### Reading passage
Async Traits Can Be Directly Backed By Manual Future Impls
— 2025-05-26
- introduction
- naively backing afits with manual future impls
- directly backing afits with manual future impls
- simple inline poll state machines
- conclusion
- acknowledgements
Introduction
There’s a fun little tidbit that most people don’t seem to be aware of when
writing async functions in traits (AFITs) and that is: they allow you to
directly return futures from methods. Sounds confusing? Let me illustrate what I
mean with a simple example. Assume we have an a trait AsyncIterator
which has an async fn next
method that is defined as follows:
trait AsyncIterator {
type Item;
async fn next(&mut self) -> Option<Self::Item>;
}
If we wanted to define an iterator which yields an item exactly once, we would
probably write it as follows. This stores a value T
in an Option
, and in a
call to next
we extract it and return Some(T)
if we have a value, and None
if we don’t:
/// Yields an item exactly once
pub struct Once<T>(Option<T>);
impl<T> AsyncIterator for Once<T> {
type Item = T;
async fn next(&mut self) -> Option<T> {
self.0.take()
}
}
Easy right? Now let’s try and write this future by hand. Rust is a systems programming language, and so it’s important that we can drop into lower levels of abstraction to gain additional control when needed. I consider it to be a gap in the language whenever we can’t break through an abstraction into its constituent parts. So let’s see what that would look like.

(Stored data entries)

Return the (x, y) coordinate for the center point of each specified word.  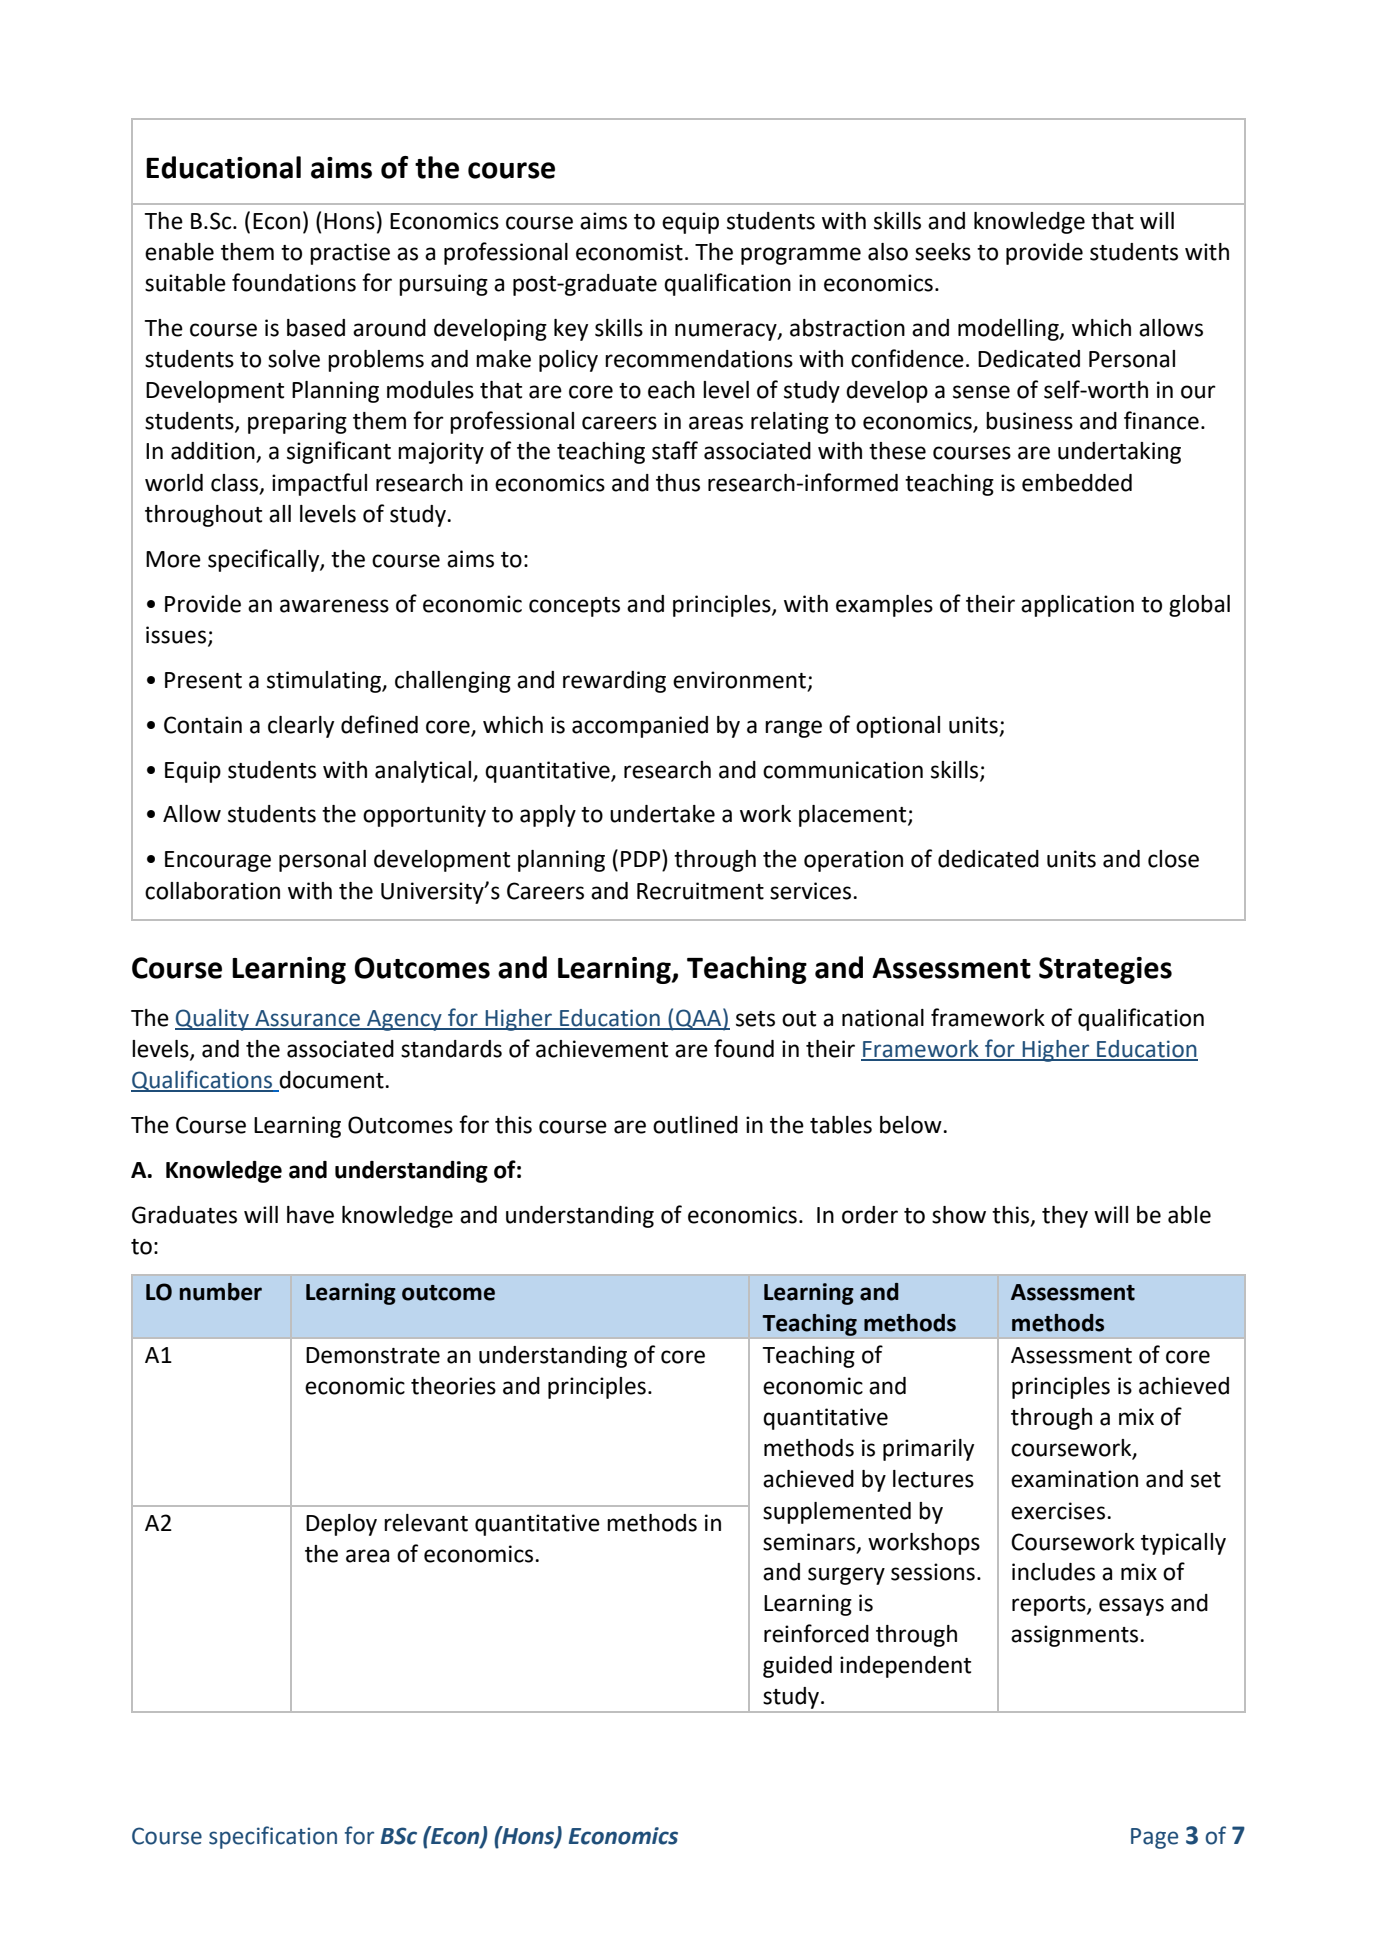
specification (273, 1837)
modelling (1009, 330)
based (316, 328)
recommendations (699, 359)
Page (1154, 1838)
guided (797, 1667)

### What to work on
In the article on async traits and manual future impls, what does the abbreviation "AFITs" stand for?

### Response
Async functions in traits.